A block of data
--------------------------------------------------

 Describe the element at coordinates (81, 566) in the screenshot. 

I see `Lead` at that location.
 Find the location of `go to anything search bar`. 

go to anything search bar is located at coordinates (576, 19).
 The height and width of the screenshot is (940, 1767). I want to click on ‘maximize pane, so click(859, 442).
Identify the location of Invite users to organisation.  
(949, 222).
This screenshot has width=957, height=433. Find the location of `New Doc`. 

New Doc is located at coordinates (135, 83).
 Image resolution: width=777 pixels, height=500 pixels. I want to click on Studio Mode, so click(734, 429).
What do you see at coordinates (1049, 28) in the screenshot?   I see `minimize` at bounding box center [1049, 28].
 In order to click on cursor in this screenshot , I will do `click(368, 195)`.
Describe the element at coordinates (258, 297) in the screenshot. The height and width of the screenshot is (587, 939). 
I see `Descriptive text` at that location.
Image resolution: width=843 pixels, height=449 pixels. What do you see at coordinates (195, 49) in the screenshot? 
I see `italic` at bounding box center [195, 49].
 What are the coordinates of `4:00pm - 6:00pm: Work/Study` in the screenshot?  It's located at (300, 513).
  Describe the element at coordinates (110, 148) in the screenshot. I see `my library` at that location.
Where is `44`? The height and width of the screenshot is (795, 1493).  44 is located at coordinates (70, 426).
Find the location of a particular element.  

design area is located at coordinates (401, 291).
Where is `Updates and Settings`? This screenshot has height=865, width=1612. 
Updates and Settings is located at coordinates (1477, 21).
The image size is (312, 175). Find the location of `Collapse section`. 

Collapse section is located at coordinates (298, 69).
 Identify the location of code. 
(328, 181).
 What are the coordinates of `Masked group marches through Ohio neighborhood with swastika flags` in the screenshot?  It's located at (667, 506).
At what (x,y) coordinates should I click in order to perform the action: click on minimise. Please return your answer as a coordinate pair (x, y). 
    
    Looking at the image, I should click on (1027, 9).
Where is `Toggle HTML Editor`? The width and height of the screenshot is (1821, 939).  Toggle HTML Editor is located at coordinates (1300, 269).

--------------------------------------------------

Pick out each line of the records above that contains the string "Collapse", and copy those lines. Case matters.

The image size is (312, 175). Find the location of `Collapse section`. 
Collapse section is located at coordinates (298, 69).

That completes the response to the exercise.